The appellants, who were not parties in Glassroth, 229 F.Supp.2d 1290 and its progeny then brought this case, alleging two counts: (1) the appellees’ removal of the Ten Commandments monument constituted an impermissible endorsement of the “religion of nontheistic belief by the state,” and (2) the removal “creates hostility against religion by the government pitting and favoring the religion of nontheistic beliefs over the Judeo-Christian faith.” The appellants sought an injunction to compel the appellees to return the monument to the rotunda of the Alabama State Judicial Building. The district court granted appellees’ motion to dismiss, finding that neither count states a claim upon which relief may be granted.

There are two issues on appeal. First, whether the trial court correctly found' that this court’s ruling in Glassroth v. Moore, 335 F.3d 1282 (11th Cir.2003) controls and frames the analysis of the issues presented in this case, thus, requiring that the present case be dismissed with prejudice. Second, whether the removal of the Ten Commandments monument violated the Establishment Clause, and thus discriminated against “the Christian-Judeo faith” in favor of establishing “a nontheistic religion/faith”.

Stare Decisis

The United States federal legal system is structured as a common law system. This system embodies the rule of stare decisis that “courts should not lightly overrule past decisions ...” Moragne v. States Marine Lines, Inc., 398 U.S. 375, 403, 90 S.Ct. 1772, 26 L.Ed.2d 339 (1970) because “[stability and predictability are essential factors in the proper operation of the rule of law.” Bonner v. City of Prichard, 661 F.2d 1206, 1209 (11th Cir.1981).

**Supplied entries**
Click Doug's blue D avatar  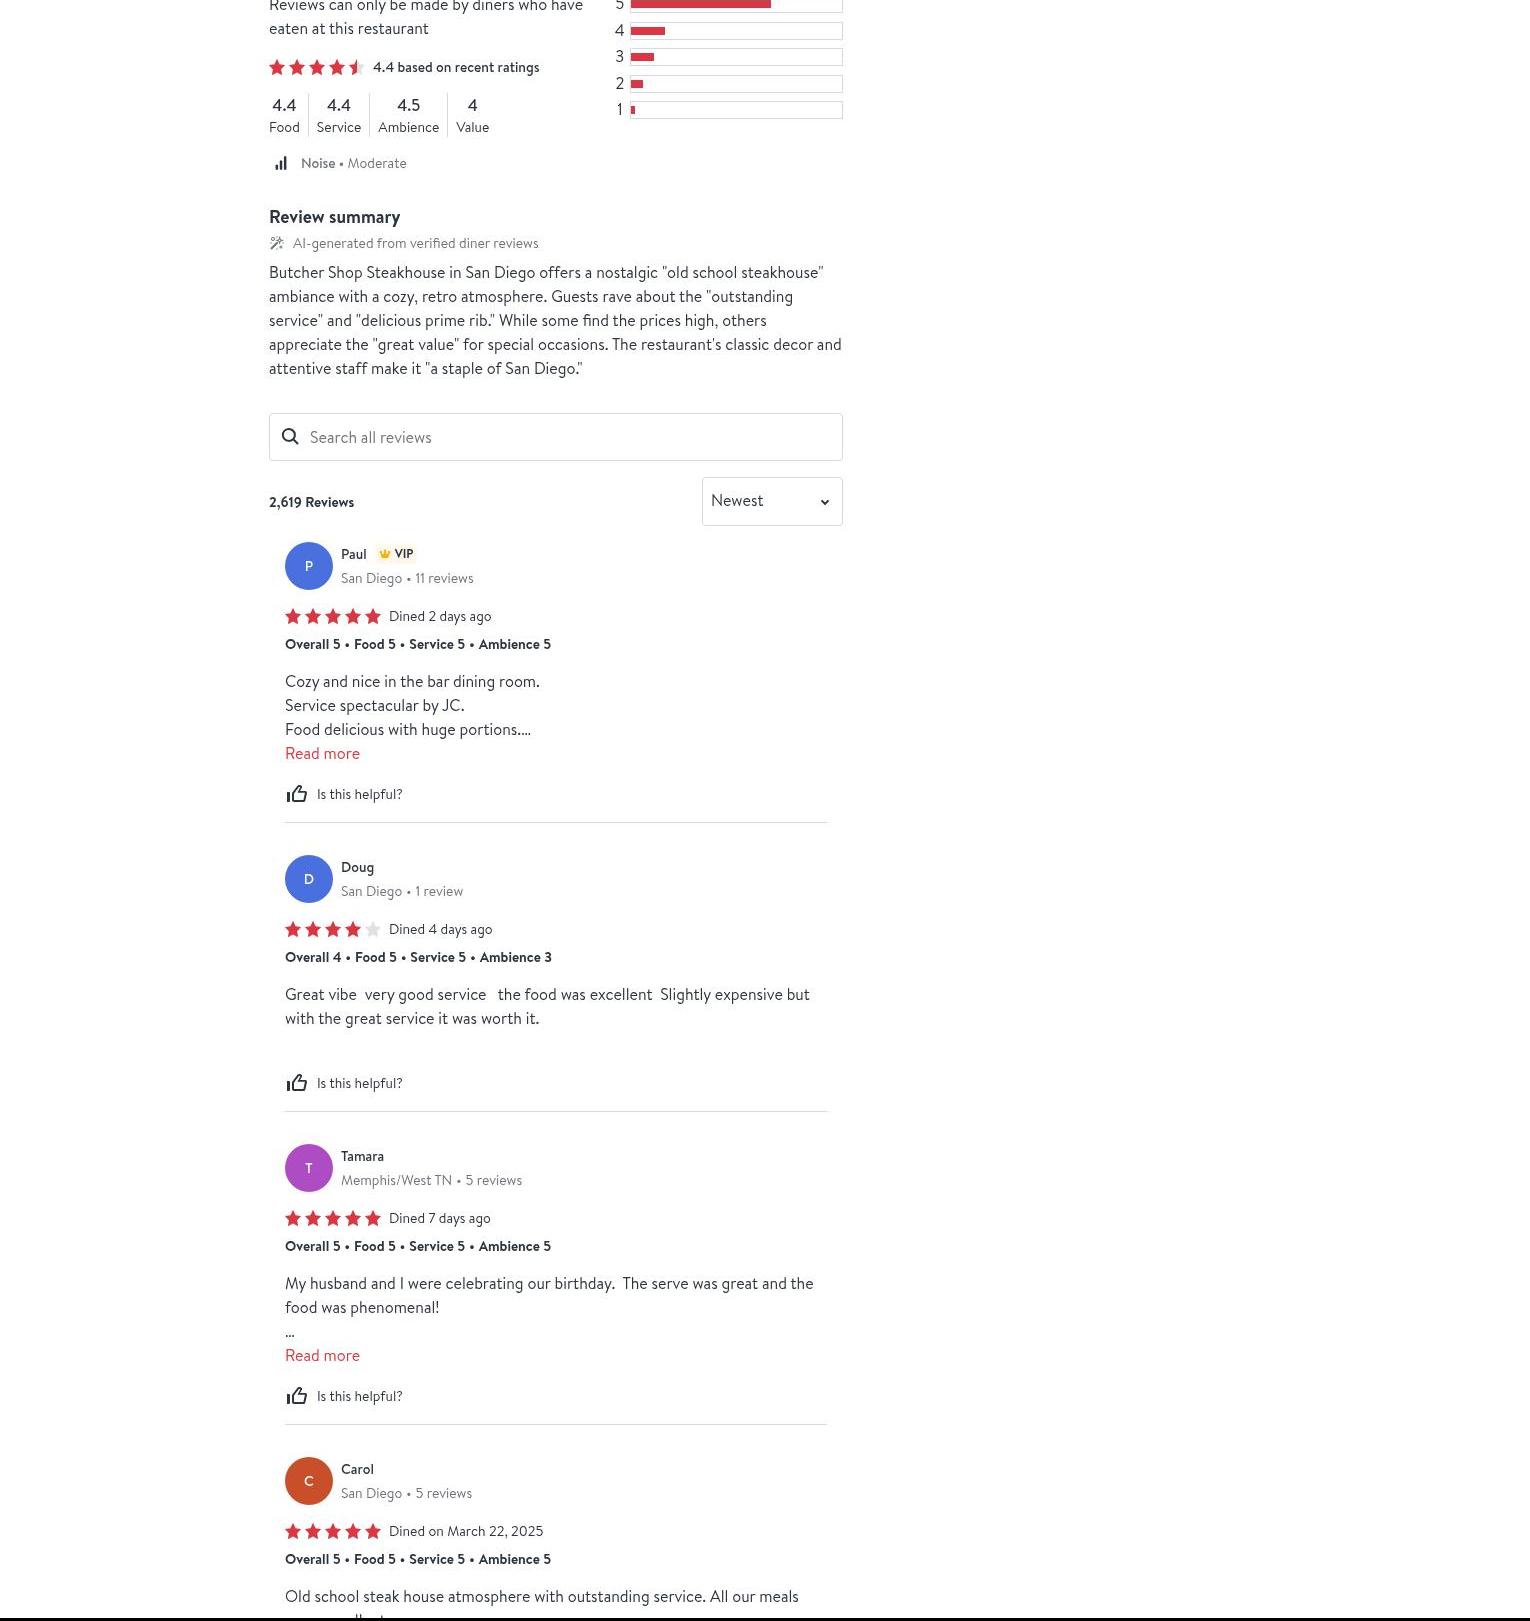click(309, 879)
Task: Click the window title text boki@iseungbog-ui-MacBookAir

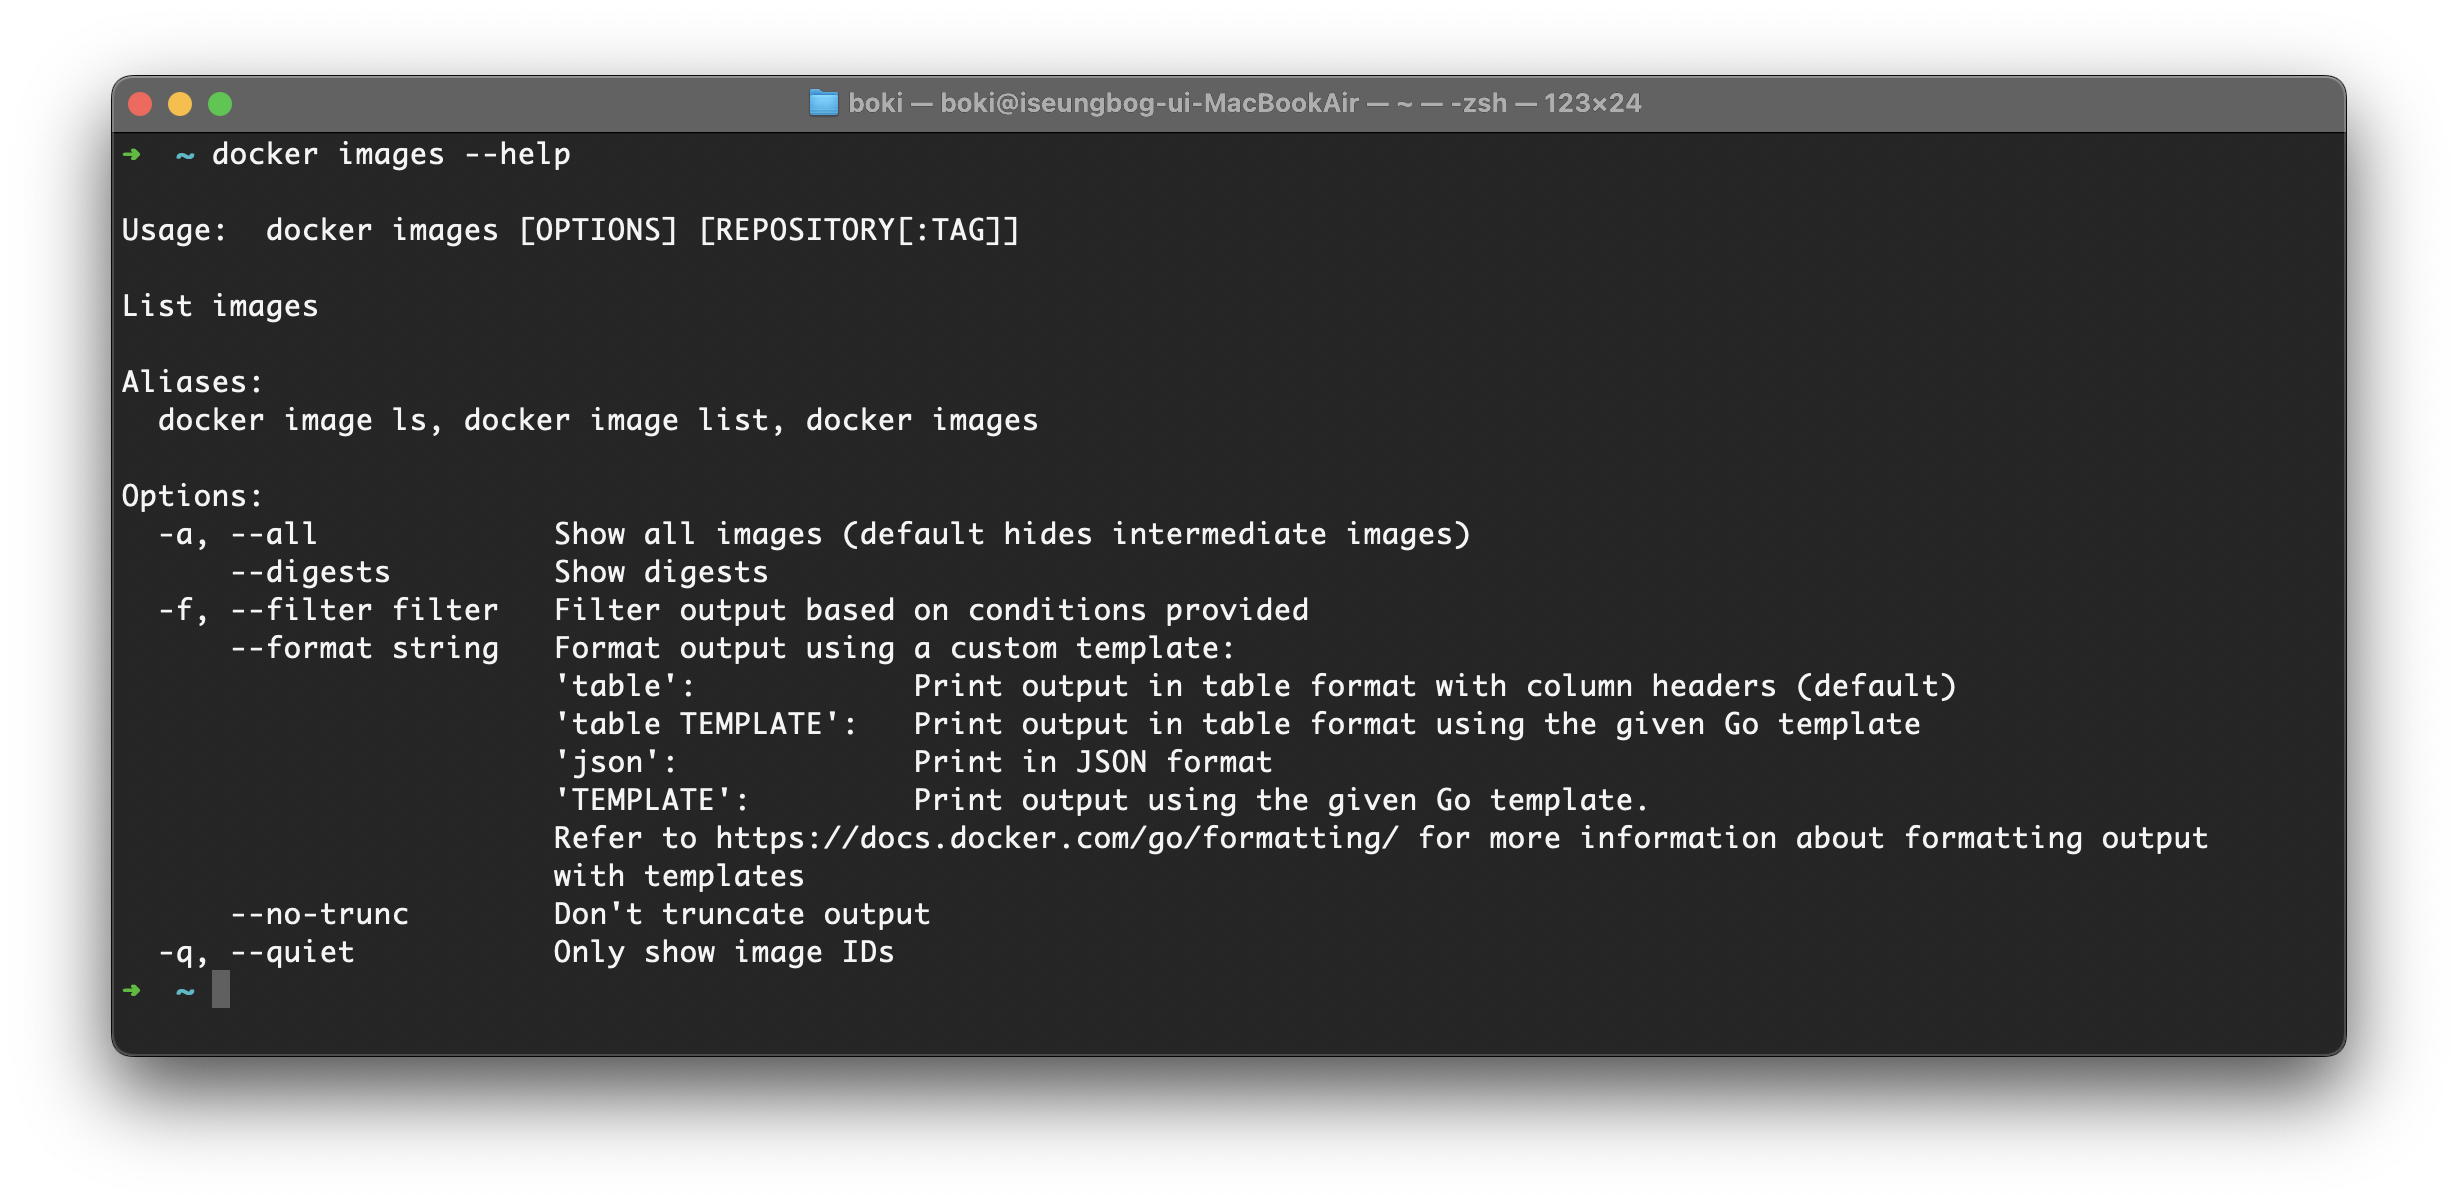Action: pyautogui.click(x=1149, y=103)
* * *
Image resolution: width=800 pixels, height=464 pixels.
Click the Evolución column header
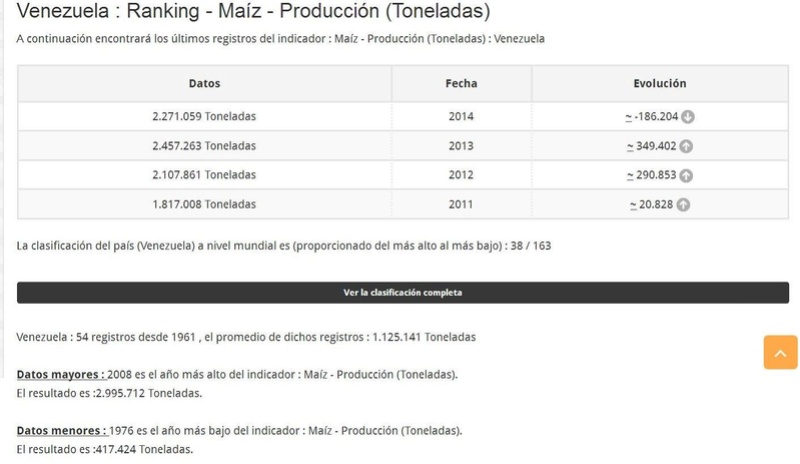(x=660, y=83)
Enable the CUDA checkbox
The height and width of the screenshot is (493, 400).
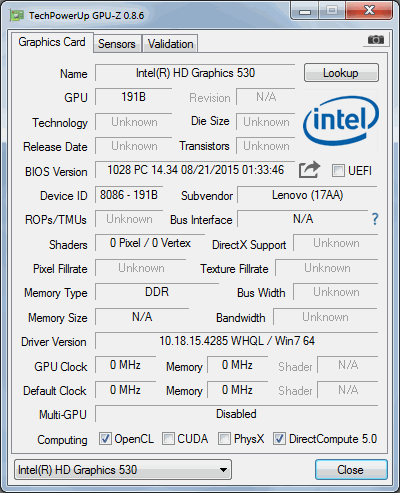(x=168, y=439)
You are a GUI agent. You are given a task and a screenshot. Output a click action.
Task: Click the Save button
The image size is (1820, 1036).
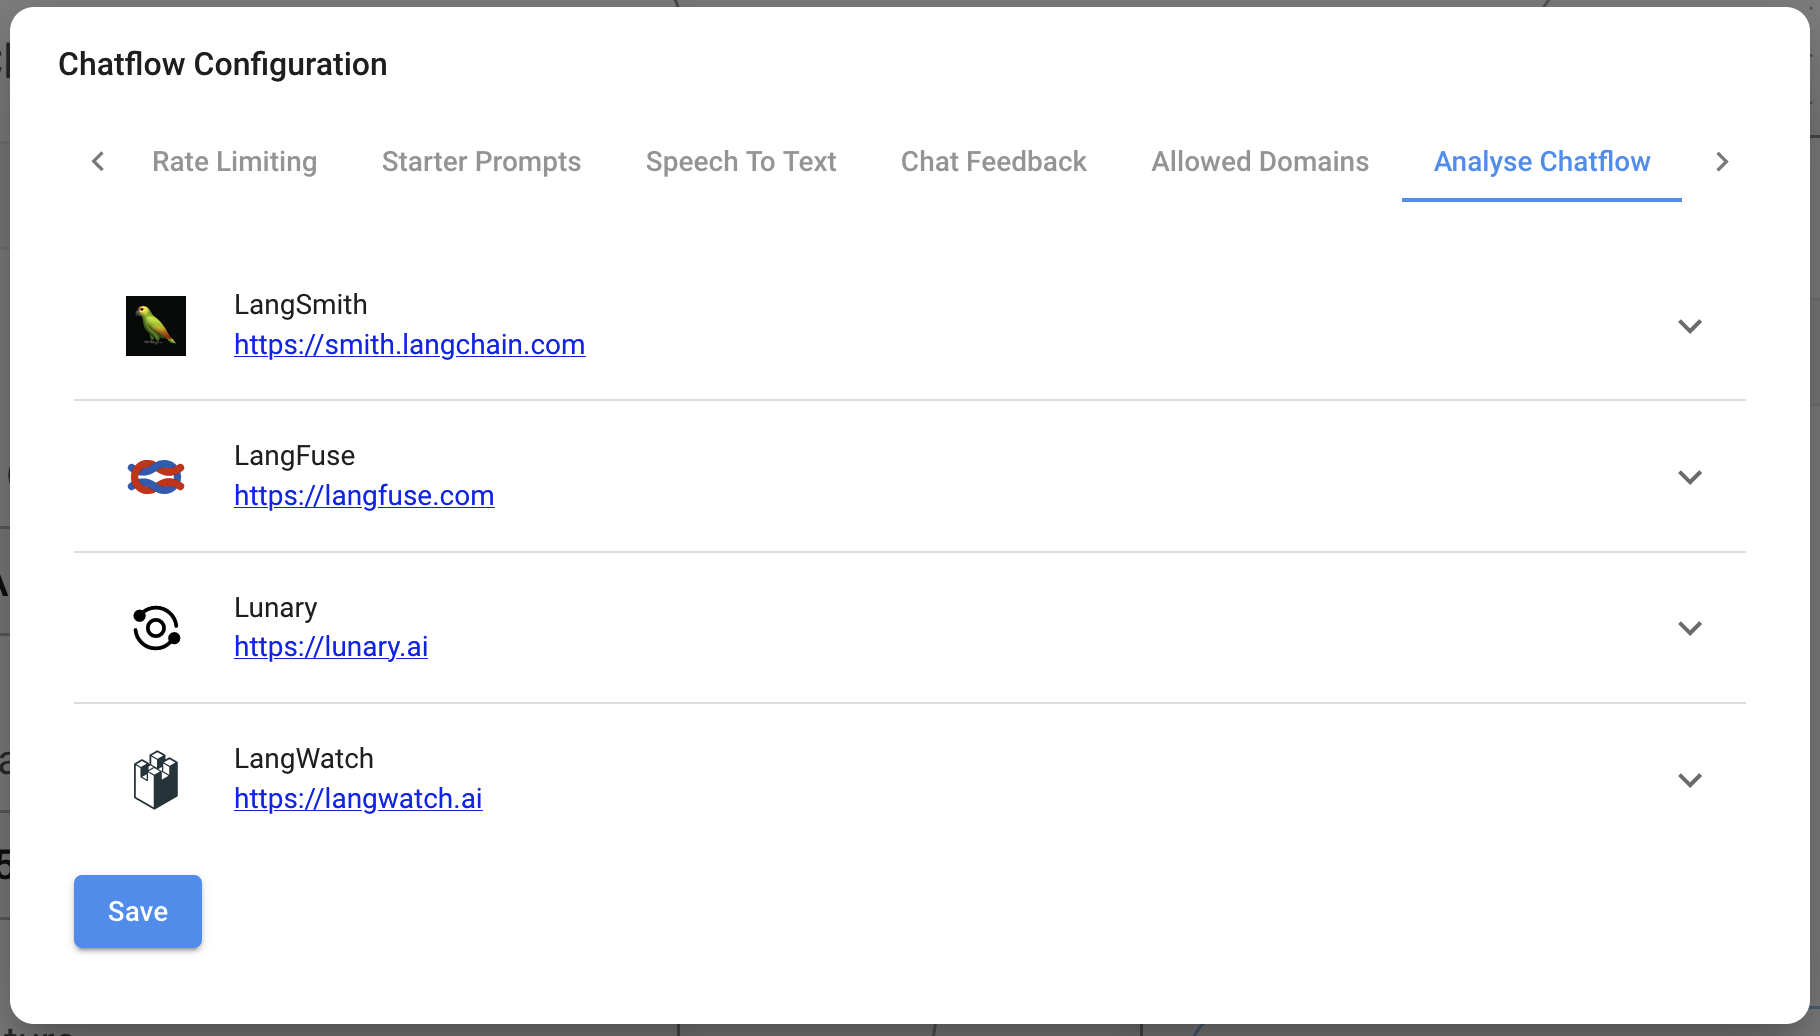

**Task description**
Write the next part of the appeals opinion on removing the Ten Commandments monument, starting after its last sentence on stare decisis.

**Output of the task**
The rule of law requires “fair and expeditious adjudication by eliminating the need to relitigate every relevant proposition in every case; and the necessity of maintaining public faith in the judiciary as a source of impersonal and reasoned judgments.” Moragne, 398 U.S. at 403, 90 S.Ct. 1772. The Eleventh Circuit follows the absolute rule of the Fifth Circuit that “a prior decision of the circuit (panel or en banc) [cannot] be overruled by a panel but only by the court sitting en banc.” Bonner, 661 F.2d at 1209.

In cases involving questions of federal law the doctrine of stare decisis also implicates the binding nature of decisions rendered by one federal court over another. The general rule is that a district judge’s decision neither binds another district judge nor binds him, although a judge ought to give great weight to his own prior decisions. 18-134 Moore’s Federal Practice — Civil § 134.02 (Matthew Bender & Co., Inc. 2003). A circuit court’s decision binds the district courts sitting within its jurisdiction while a decision by the Supreme Court binds all circuit and district courts. Id.

In this case, the appellants sought to return the Ten Commandments monument to the rotunda of the Alabama State Judicial Building in Montgomery, Alabama. District Judge Myron Thompson, who presided over the present case, had also presided over Glassroth, 229 F.Supp.2d 1290 (affirmed by Glassroth, 335 F.3d 1282, Glassroth, 275 F.Supp.2d 1347), and Glassroth, 278 F.Supp.2d 1272. In these previous cases, he had correctly found that the Ten Commandments monument violated the Establishment Clause and, in accordance with this court’s affir-mance, he ordered the monument removed. The appellants, by asking the district court to mandate the return of the Ten Commandments monument, seek to accomplish two things. First, they seek to compel Judge Thompson to ignore his pri- or rulings and to defy this court’s ruling that the Ten Commandments monument violated the Establishment Clause. Second, they seek to collaterally attack the decisions rendered by both the district court and this court by attempting to effectively overturn the decisions rendered in Glassroth v. Moore, 229 F.Supp.2d 1290 and its progeny. This attack is in violation of prior decisions and is not open to the appellants, and the district court held- accordingly.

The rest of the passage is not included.